# SOURCE MATERIAL
BEGIN

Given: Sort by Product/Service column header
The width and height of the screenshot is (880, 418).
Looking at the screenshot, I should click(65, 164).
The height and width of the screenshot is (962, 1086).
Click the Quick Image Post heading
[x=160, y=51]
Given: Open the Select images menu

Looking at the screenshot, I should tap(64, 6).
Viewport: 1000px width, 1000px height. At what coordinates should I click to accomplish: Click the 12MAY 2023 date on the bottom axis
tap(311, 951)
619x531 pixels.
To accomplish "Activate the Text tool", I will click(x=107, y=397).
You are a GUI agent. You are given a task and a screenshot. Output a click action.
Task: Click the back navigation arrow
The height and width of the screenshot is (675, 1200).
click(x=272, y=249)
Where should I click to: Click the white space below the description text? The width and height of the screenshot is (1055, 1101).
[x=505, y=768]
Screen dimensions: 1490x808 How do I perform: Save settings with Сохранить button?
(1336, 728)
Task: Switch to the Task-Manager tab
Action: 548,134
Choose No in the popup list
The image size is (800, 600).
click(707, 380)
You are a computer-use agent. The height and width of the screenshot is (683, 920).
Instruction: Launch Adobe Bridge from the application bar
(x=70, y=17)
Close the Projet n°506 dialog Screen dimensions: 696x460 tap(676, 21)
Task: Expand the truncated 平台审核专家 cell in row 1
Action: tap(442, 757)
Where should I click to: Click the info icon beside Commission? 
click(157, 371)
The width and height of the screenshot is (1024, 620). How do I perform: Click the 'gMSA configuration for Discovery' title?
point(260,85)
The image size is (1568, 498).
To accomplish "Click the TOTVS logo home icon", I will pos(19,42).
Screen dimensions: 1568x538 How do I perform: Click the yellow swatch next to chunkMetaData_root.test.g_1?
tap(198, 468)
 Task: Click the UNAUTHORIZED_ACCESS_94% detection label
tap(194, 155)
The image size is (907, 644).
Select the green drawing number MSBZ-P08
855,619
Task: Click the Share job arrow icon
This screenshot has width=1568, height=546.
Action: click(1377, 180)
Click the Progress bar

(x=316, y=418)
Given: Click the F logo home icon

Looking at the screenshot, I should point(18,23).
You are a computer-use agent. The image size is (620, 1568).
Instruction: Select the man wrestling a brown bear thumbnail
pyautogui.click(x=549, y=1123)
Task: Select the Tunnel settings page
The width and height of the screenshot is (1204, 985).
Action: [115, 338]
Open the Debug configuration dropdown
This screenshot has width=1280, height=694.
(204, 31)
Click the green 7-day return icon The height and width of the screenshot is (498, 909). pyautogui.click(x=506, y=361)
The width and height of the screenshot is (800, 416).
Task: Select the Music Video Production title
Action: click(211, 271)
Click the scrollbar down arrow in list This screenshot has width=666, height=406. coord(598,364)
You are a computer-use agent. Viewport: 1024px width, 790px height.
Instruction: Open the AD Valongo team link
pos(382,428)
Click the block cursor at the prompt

END

# AIM OF THE TASK
Exactness is what counts here: write out every record again.

# REPLY TO THE TASK
Given: Sort by Product/Service column header
The width and height of the screenshot is (880, 418).
Looking at the screenshot, I should click(65, 164).
The height and width of the screenshot is (962, 1086).
Click the Quick Image Post heading
[x=160, y=51]
Given: Open the Select images menu

Looking at the screenshot, I should tap(64, 6).
Viewport: 1000px width, 1000px height. At what coordinates should I click to accomplish: Click the 12MAY 2023 date on the bottom axis
tap(311, 951)
619x531 pixels.
To accomplish "Activate the Text tool", I will click(x=107, y=397).
You are a GUI agent. You are given a task and a screenshot. Output a click action.
Task: Click the back navigation arrow
The height and width of the screenshot is (675, 1200).
click(x=272, y=249)
Where should I click to: Click the white space below the description text? The width and height of the screenshot is (1055, 1101).
[x=505, y=768]
Screen dimensions: 1490x808 How do I perform: Save settings with Сохранить button?
(1336, 728)
Task: Switch to the Task-Manager tab
Action: 548,134
Choose No in the popup list
The image size is (800, 600).
click(707, 380)
You are a computer-use agent. The height and width of the screenshot is (683, 920).
Instruction: Launch Adobe Bridge from the application bar
(x=70, y=17)
Close the Projet n°506 dialog Screen dimensions: 696x460 tap(676, 21)
Task: Expand the truncated 平台审核专家 cell in row 1
Action: tap(442, 757)
Where should I click to: Click the info icon beside Commission? 
click(157, 371)
The width and height of the screenshot is (1024, 620). How do I perform: Click the 'gMSA configuration for Discovery' title?
point(260,85)
The image size is (1568, 498).
To accomplish "Click the TOTVS logo home icon", I will pos(19,42).
Screen dimensions: 1568x538 How do I perform: Click the yellow swatch next to chunkMetaData_root.test.g_1?
tap(198, 468)
 Task: Click the UNAUTHORIZED_ACCESS_94% detection label
tap(194, 155)
The image size is (907, 644).
Select the green drawing number MSBZ-P08
855,619
Task: Click the Share job arrow icon
This screenshot has width=1568, height=546.
Action: click(1377, 180)
Click the Progress bar

(x=316, y=418)
Given: Click the F logo home icon

Looking at the screenshot, I should point(18,23).
You are a computer-use agent. The image size is (620, 1568).
Instruction: Select the man wrestling a brown bear thumbnail
pyautogui.click(x=549, y=1123)
Task: Select the Tunnel settings page
The width and height of the screenshot is (1204, 985).
Action: [115, 338]
Open the Debug configuration dropdown
This screenshot has width=1280, height=694.
(204, 31)
Click the green 7-day return icon The height and width of the screenshot is (498, 909). pyautogui.click(x=506, y=361)
The width and height of the screenshot is (800, 416).
Task: Select the Music Video Production title
Action: click(211, 271)
Click the scrollbar down arrow in list This screenshot has width=666, height=406. coord(598,364)
You are a computer-use agent. Viewport: 1024px width, 790px height.
Instruction: Open the AD Valongo team link
pos(382,428)
Click the block cursor at the prompt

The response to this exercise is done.